> _Exercise input_

====

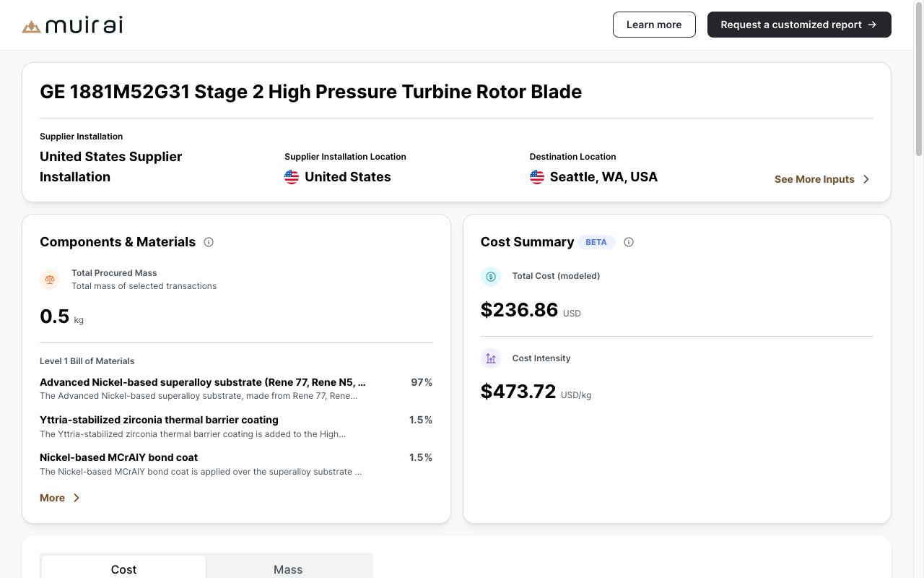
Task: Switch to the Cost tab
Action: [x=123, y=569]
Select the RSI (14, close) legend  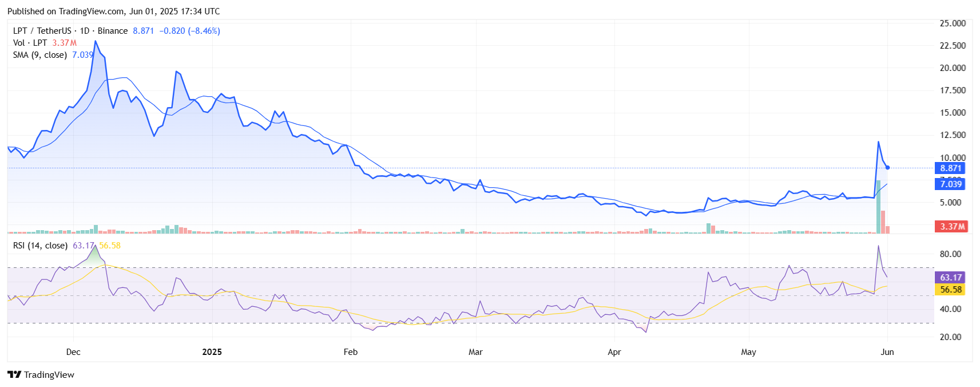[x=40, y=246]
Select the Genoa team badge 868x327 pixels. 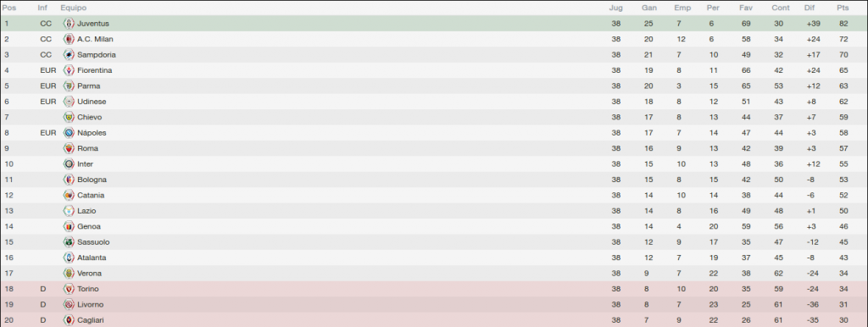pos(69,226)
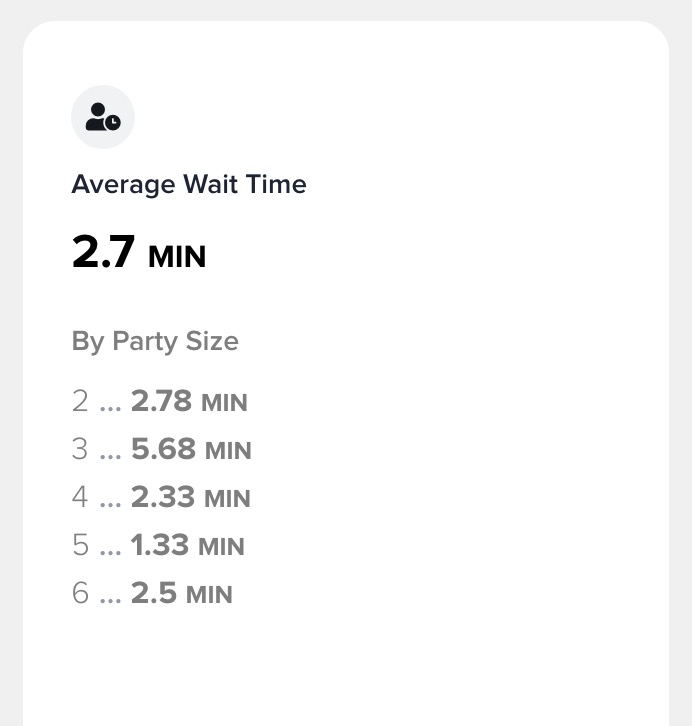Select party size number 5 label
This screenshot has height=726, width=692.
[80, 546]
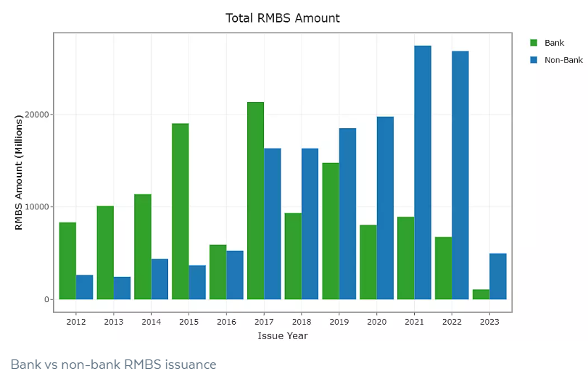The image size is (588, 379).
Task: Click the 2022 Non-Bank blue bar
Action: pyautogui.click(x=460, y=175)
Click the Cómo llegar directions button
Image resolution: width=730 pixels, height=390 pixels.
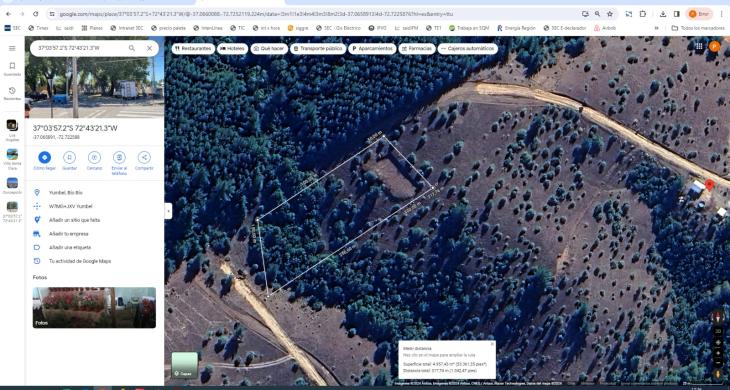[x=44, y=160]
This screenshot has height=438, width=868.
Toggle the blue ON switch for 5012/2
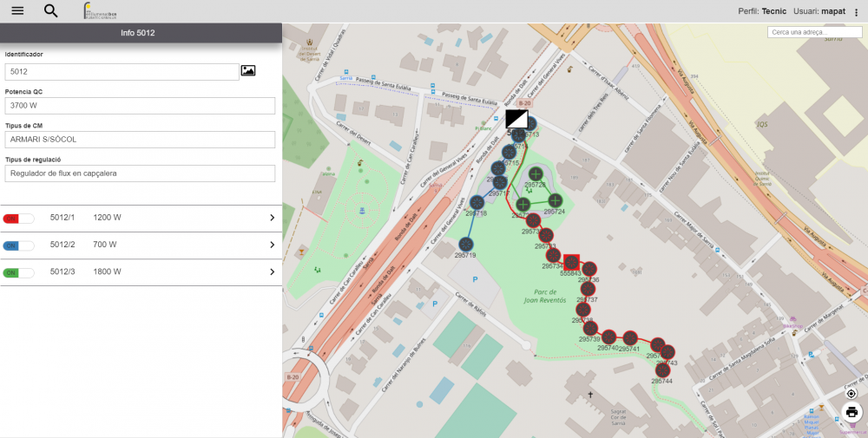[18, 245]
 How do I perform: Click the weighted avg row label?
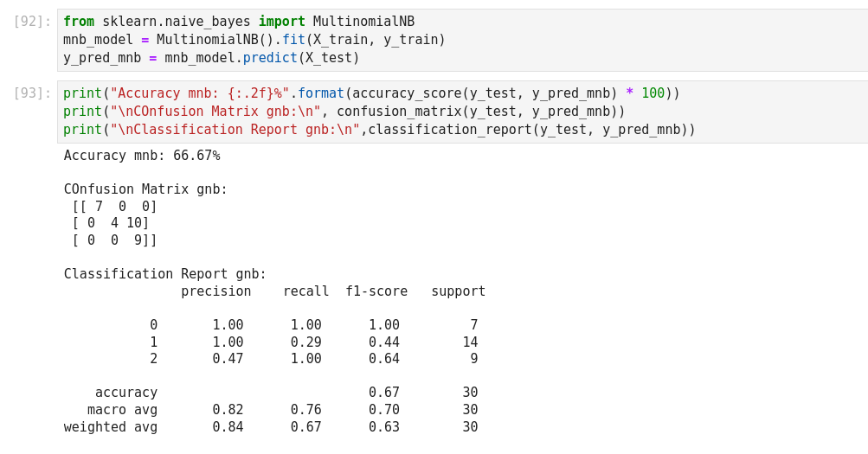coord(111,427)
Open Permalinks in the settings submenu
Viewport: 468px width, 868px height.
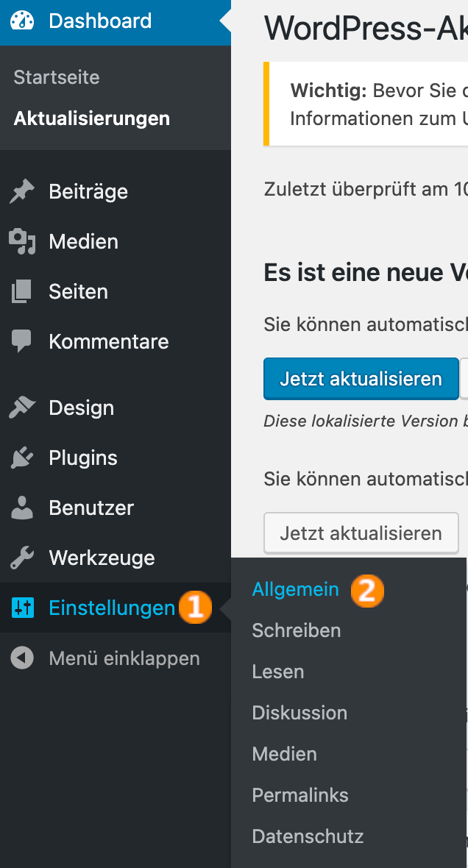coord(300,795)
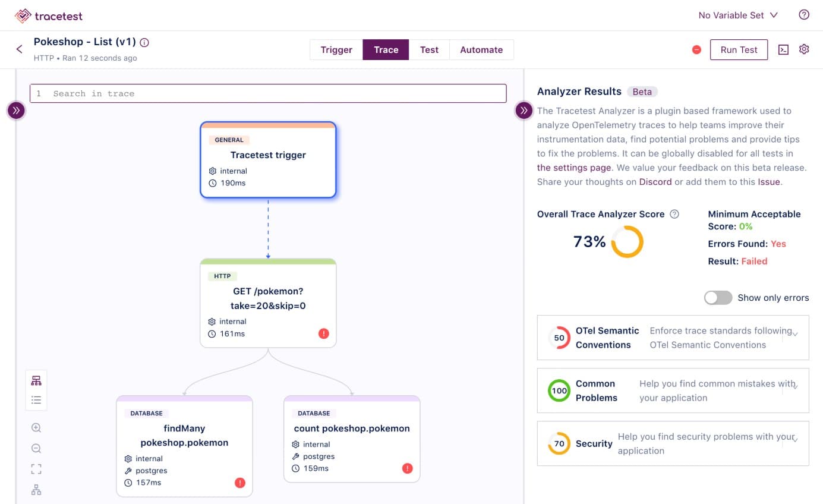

====

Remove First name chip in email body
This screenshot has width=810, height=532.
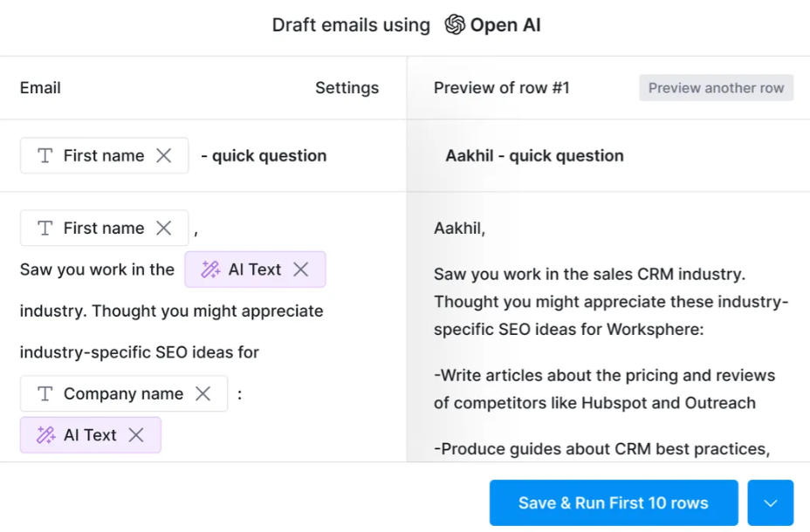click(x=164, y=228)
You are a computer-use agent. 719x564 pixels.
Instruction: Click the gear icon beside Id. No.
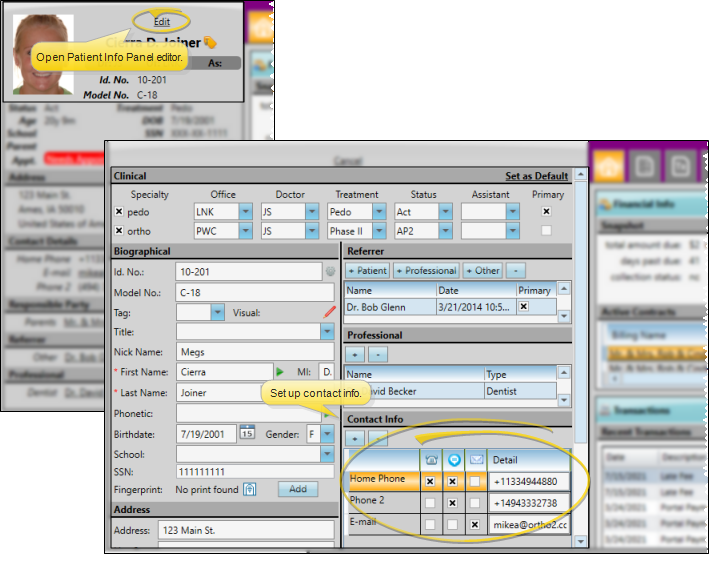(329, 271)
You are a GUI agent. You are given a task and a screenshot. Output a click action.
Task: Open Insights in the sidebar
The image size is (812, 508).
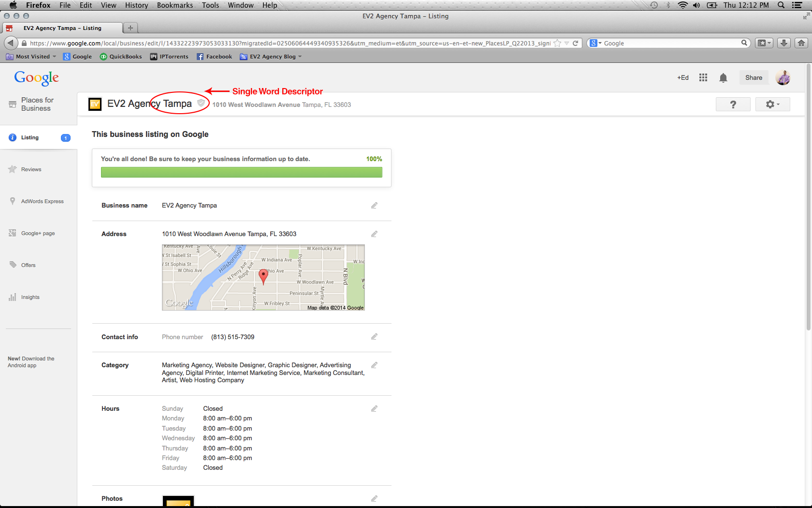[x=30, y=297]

====

Show every line above in which the word "Open" is found.

> _Worked solution_
Open Permalinks in the settings submenu
Task: Open Insights in the sidebar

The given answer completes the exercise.